No matter how we play songs and from whatever source, the Eversolo takes it all in its stride. It’s a very taut, punchy sound. The streamer delivers music with solid, clear notes and good space around instruments – it’s an upfront presentation that sounds as efficient as it is to use. We find this approach isn’t aggressive or hard in any way at either side of the frequency range – it just wants to be noticed.
Play Circling by Four Tet and the DMP-A6 does a decent job of detail retrieval, with precise edges to notes and all the instruments relayed in an organised manner. SuperShy by NewJeans shines through in all its sparkly, K-Pop glory, while Marlon Williams’ smooth, melodious vocals come through cleanly on Strange Things – all in a rather pleasing way that’s nice to listen to.

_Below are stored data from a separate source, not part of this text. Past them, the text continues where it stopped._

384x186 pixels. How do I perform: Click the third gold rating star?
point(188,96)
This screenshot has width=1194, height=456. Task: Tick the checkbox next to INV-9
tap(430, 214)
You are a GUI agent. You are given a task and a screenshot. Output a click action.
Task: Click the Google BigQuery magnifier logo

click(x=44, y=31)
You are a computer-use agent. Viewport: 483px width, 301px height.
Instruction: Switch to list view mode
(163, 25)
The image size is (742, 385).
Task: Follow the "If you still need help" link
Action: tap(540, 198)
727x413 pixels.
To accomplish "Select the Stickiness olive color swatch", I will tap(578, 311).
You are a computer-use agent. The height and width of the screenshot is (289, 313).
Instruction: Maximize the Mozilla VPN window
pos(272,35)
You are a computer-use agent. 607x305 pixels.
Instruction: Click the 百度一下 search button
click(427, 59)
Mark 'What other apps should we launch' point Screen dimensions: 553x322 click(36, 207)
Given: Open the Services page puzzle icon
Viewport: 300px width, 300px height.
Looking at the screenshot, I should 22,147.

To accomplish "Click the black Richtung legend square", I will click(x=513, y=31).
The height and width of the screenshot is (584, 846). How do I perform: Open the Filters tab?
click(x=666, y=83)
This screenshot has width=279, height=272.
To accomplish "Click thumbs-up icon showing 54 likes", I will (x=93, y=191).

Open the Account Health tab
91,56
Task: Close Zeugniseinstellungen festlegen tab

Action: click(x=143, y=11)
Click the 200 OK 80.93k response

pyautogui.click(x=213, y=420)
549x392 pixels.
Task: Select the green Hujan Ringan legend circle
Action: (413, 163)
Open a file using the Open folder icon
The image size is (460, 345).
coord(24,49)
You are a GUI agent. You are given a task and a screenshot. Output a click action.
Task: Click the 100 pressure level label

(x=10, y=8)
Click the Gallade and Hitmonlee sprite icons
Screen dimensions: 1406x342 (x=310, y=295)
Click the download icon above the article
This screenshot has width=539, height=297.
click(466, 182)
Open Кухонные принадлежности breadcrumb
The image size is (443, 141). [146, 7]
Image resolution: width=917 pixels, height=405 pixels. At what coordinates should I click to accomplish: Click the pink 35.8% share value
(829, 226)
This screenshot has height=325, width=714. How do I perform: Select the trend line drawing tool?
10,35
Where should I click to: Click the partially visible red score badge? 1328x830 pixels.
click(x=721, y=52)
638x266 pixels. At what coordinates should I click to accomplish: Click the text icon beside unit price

There’s a good tempo to songs, but it could be more rhythmically agile and handle timing with a more deft hand. The piano notes on Light Of The Seven from the Game Of Thrones soundtrack stop and start with brisk clarity, but there’s just an ounce of textural nuance missing through the DMP-A6. We’d love to hear more of the resonant harmonics surrounding each piano note being revealed, while the rising tension and dynamics of the track could be more expressive.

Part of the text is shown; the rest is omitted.